Seperti itulah jika pemerintah juga bermental pedagang. Standarnya adalah untung atau rugi. Tidak lagi peduli terhadap kepentingan rakyat sendiri. Bahkan jika rakyat menentang atau jadi penghalang tidak segan-segan untuk dihabisi.
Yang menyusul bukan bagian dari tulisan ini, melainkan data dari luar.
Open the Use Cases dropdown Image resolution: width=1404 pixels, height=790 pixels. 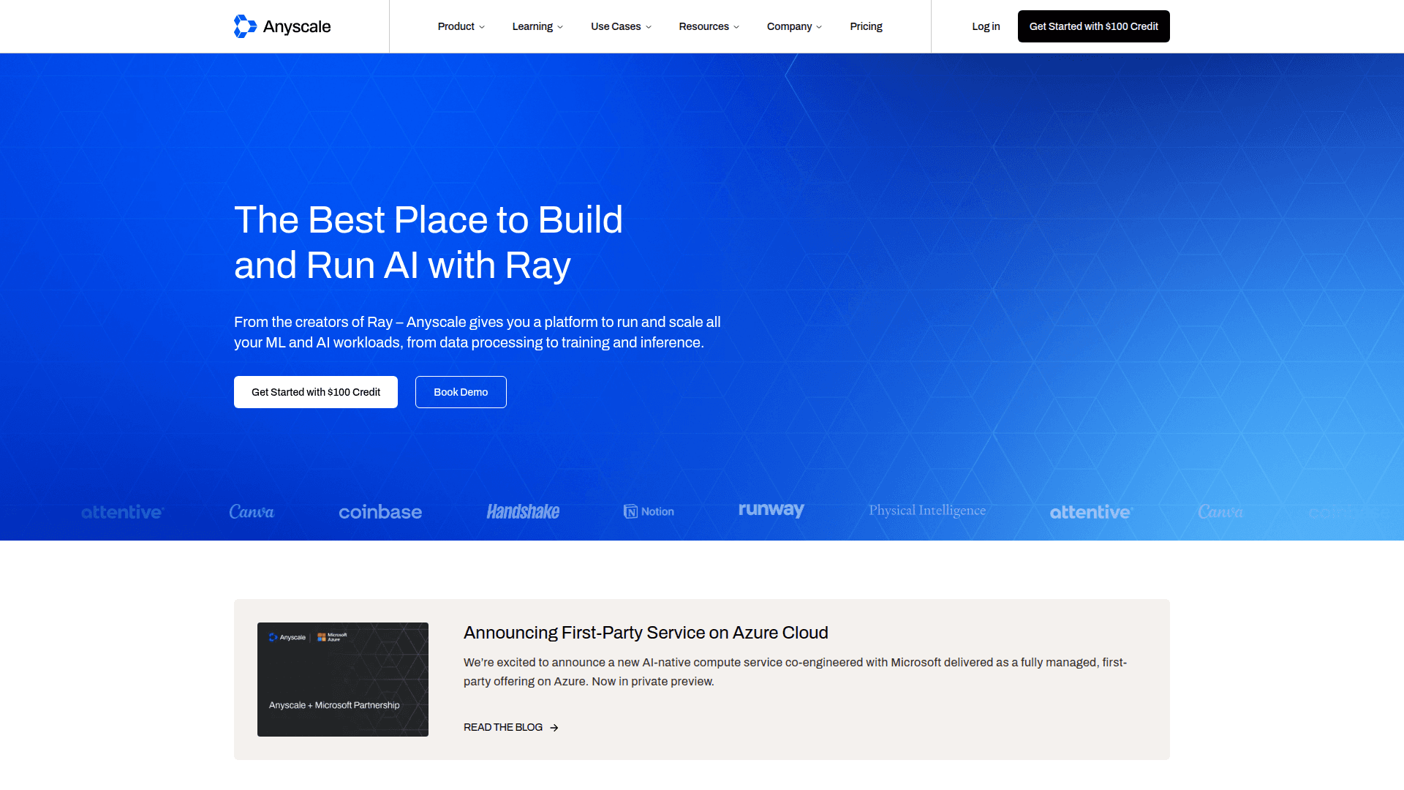coord(621,26)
Demikianlah berbagai macam fenomena yang terjadi di alam sekuler kapitalisme. Pemisahan agama dari aktifitas kehidupan, pemisahan agama dari kehidupan bernegara. Aturan yang diterapkan adalah aturan manusia yang sarat akan kepentingan dan hawa nafsu yang akan mengantarkan kepada kerusakan dan kehancuran.

Wujudkan Perubahan Hakiki

Apabila kita menghendaki kehidupan yang penuhi keberkahan, tidak ada cara lain kecuali dengan menerapkan Islam secara totalitas (Kaffah) dalam seluruh aspek kehidupan. Sebagaimana firman Allah dalam Al-Qur’an surah Al A’raf ayat 96 yang artinya, “Dan sekiranya penduduk negeri beriman dan bertakwa, pasti Kami akan melimpahkan kepada mereka berkah dari langit dan bumi, tetapi ternyata mereka mendustakan (ayat-ayat Kami), maka Kami siksa mereka sesuai dengan apa yang telah mereka kerjakan”.

Oleh karena itu, momentum maulid ini, sebagai bukti cinta kepada nabi, saatnya untuk berjuang dan berdakwah menyadarkan umat bahwa hanya Islam lah satu-satunya agama sekaligus sistem yang  paripurna dari Zat yang maha sempurna akan mampu menyelesaikan berbagai persoalan dalam kehidupan.